__文档正文__
-.-.-
此示例展示如何使用 Google Calendar API,基于计划事件对应用进行扩缩容。

先决条件

  • Google Calendar API credentials
  • 用于收集并暴露指标的服务

实施步骤

  1. 实现 Google Calendar Metrics Collector Service:
python
import os
import time
import datetime
from flask import Flask, jsonify
from google.oauth2 import service_account
from googleapiclient.discovery import build

app = Flask(__name__)

# Google Calendar API credentials
SCOPES = ['https://www.googleapis.com/auth/calendar.readonly']
SERVICE_ACCOUNT_FILE = '/etc/secrets/service-account.json'
CALENDAR_ID = os.environ.get("CALENDAR_ID")

# Metrics storage
metrics = {
    "upcoming_events": 0,
    "last_updated": 0
}

# Create Google Calendar API client
def create_calendar_client():
    credentials = service_account.Credentials.from_service_account_file(
        SERVICE_ACCOUNT_FILE, scopes=SCOPES)
    return build('calendar', 'v3', credentials=credentials)

# Background event collection
def collect_events():
    while True:
        try:
            service = create_calendar_client()

            # Current time
            now = datetime.datetime.utcnow()
            # 1 hour later
            one_hour_later = now + datetime.timedelta(hours=1)

            # Query events within the next hour
            events_result = service.events().list(
                calendarId=CALENDAR_ID,
                timeMin=now.isoformat() + 'Z',
                timeMax=one_hour_later.isoformat() + 'Z',
                singleEvents=True,
                orderBy='startTime'
            ).execute()

            events = events_result.get('items', [])
            metrics["upcoming_events"] = len(events)
            metrics["last_updated"] = time.time()
-.-.-
__提取条目__

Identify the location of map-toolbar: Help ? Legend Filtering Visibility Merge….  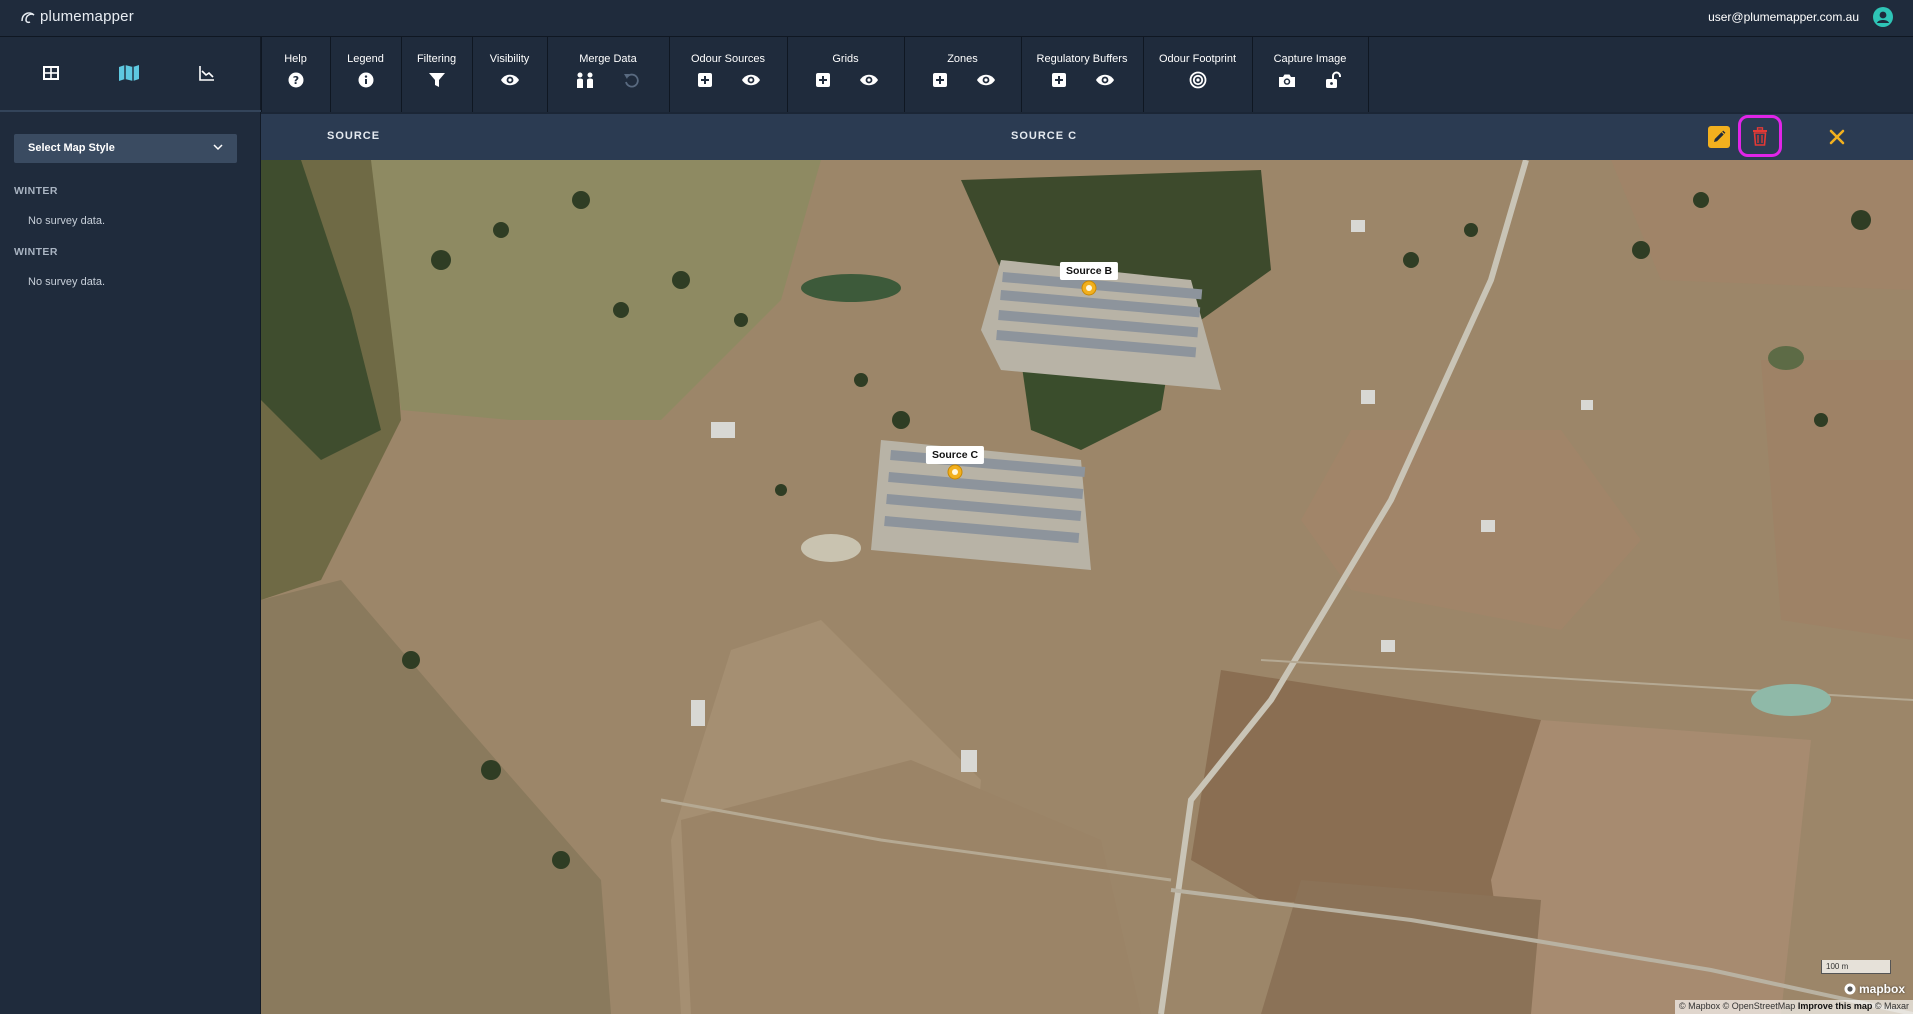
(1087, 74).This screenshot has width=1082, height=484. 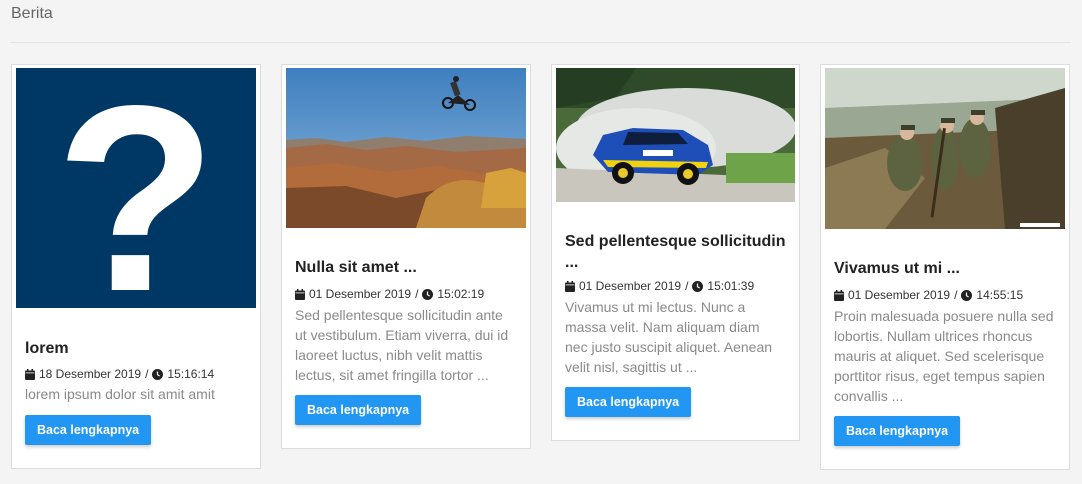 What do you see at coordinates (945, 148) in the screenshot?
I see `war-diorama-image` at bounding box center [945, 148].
-.-.-
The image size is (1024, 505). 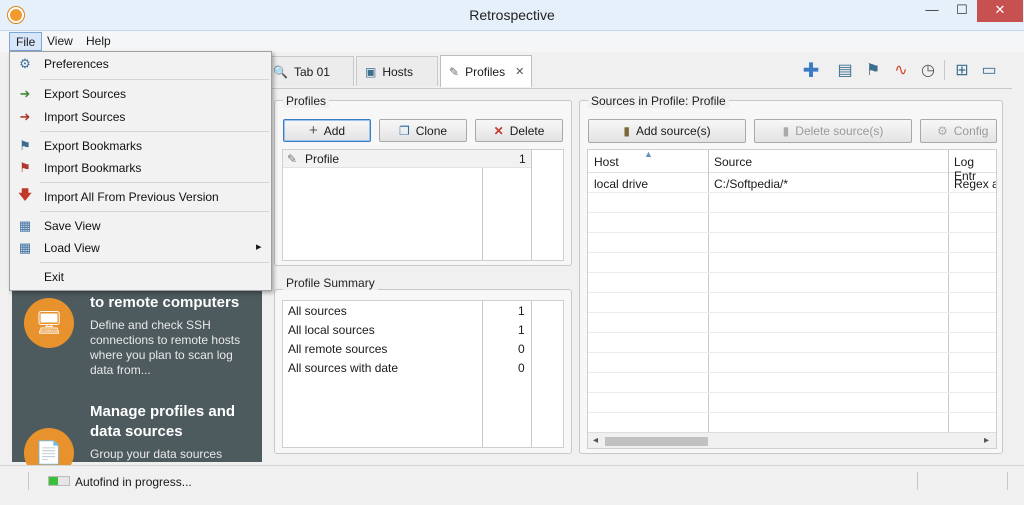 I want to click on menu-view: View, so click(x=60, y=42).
-.-.-
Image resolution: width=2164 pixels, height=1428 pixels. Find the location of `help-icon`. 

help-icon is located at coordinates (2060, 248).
-.-.-
__任务说明__
a: 在 Google Calendar 扩缩容示例的代码里,服务账号凭据文件放在哪个路径?
b: 把 Google Calendar 扩缩容示例中的“此示例展示如何使用 Google Calendar API,基于计划事件对应用进行扩缩容。”译成英语。
c: 请从 Google Calendar 扩缩容示例的最后一行之后接着往下写。

__各题答案__
a: /etc/secrets/service-account.json

b: This example shows how to use the Google Calendar API to scale an application based on scheduled events.

c:
        except Exception as e:
            print(f"Error collecting events: {e}")

        # Update every 5 minutes
        time.sleep(300)

# Metrics endpoint
@app.route("/metrics", methods=["GET"])
def get_metrics():
    return jsonify({
        "upcoming_events": metrics["upcoming_events"]
    })

if __name__ == "__main__":
    import threading
    # Start background event collection
    thread = threading.Thread(target=collect_events)
    thread.daemon = True
    thread.start()

    # Start API server
    app.run(host="0.0.0.0", port=8080)
  1. 部署 Metrics Collector Service:
yaml
apiVersion: v1
kind: Secret
metadata:
  name: google-calendar-secrets
  namespace: default
type: Opaque
data:
  service-account.json: <BASE64_ENCODED_SERVICE_ACCOUNT_JSON>
---
apiVersion: apps/v1
kind: Deployment
metadata:
  name: calendar-metrics-collector
  namespace: default
spec:
  replicas: 1
  selector:
    matchLabels:
      app: calendar-metrics-collector
  template:
    metadata:
      labels:
        app: calendar-metrics-collector
    spec:
      containers:
      - name: collector
        image: calendar-metrics-collector:latest
        ports:
        - containerPort: 8080
        env:
        - name: CALENDAR_ID
          value: "primary"
        volumeMounts:
        - name: google-calendar-credentials
          mountPath: "/etc/secrets"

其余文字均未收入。